**Requirement**
Throughout the listing that follows, find each line with the word "computer" and copy it.

START Data supplied

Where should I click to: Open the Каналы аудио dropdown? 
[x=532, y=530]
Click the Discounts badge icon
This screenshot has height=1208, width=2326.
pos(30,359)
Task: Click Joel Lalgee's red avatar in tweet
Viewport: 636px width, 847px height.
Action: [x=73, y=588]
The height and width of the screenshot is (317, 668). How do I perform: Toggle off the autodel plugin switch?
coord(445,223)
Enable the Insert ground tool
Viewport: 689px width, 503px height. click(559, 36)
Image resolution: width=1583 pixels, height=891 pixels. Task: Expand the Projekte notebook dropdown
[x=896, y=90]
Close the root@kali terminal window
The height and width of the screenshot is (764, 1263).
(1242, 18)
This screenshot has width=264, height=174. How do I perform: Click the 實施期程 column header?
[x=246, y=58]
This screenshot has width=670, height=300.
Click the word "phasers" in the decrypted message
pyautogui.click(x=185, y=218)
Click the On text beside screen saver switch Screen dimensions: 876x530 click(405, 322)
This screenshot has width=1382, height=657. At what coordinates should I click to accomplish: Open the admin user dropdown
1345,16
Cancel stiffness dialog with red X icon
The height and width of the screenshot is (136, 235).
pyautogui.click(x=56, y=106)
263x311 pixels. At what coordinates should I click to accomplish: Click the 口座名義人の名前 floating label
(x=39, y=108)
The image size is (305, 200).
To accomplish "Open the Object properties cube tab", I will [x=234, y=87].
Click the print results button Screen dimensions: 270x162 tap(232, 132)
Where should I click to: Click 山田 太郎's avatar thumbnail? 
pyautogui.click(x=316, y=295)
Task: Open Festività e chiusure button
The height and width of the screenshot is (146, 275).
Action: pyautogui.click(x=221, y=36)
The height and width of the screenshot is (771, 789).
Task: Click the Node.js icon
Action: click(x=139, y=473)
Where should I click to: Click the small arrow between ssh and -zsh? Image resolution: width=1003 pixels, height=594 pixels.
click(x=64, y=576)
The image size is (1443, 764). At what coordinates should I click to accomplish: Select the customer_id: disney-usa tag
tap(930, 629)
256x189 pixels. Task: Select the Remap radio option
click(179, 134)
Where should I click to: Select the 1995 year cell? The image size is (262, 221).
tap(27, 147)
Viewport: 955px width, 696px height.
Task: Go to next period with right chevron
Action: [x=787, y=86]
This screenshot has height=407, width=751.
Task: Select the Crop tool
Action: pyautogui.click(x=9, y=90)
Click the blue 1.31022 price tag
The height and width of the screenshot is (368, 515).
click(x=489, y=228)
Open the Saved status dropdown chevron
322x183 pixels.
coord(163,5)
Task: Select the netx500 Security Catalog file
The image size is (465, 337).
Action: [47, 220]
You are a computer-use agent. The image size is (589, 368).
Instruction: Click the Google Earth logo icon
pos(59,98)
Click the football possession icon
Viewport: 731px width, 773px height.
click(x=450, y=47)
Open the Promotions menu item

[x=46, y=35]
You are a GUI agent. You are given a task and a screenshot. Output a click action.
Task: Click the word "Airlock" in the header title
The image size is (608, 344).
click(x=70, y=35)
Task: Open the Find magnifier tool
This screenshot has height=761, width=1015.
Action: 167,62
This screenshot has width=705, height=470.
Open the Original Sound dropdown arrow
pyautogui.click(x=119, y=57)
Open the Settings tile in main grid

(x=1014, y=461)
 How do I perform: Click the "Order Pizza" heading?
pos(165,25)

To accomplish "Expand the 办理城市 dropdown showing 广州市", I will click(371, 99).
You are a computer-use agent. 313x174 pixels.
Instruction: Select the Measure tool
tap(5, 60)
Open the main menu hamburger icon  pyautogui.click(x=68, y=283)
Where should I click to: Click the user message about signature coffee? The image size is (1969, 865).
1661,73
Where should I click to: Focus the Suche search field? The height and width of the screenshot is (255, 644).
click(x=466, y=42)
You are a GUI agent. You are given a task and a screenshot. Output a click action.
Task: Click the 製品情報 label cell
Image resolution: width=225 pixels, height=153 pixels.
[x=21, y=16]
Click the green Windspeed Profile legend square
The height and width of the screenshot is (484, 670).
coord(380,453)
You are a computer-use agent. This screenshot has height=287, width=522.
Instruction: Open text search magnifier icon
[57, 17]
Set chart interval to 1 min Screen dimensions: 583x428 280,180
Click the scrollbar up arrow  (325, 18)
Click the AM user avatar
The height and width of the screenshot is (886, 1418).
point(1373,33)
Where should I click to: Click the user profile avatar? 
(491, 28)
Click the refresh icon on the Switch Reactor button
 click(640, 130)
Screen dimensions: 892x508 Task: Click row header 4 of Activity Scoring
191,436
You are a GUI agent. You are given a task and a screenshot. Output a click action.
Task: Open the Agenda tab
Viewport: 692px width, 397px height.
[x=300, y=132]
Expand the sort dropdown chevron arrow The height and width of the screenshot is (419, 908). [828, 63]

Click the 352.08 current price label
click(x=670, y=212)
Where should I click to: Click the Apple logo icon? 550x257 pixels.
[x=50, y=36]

END Data supplied

**Result for this task**
You are a computer-use agent. The image size is (589, 368).
You are a computer-use agent. 313x174 pixels.
You are a computer-use agent. This screenshot has height=287, width=522.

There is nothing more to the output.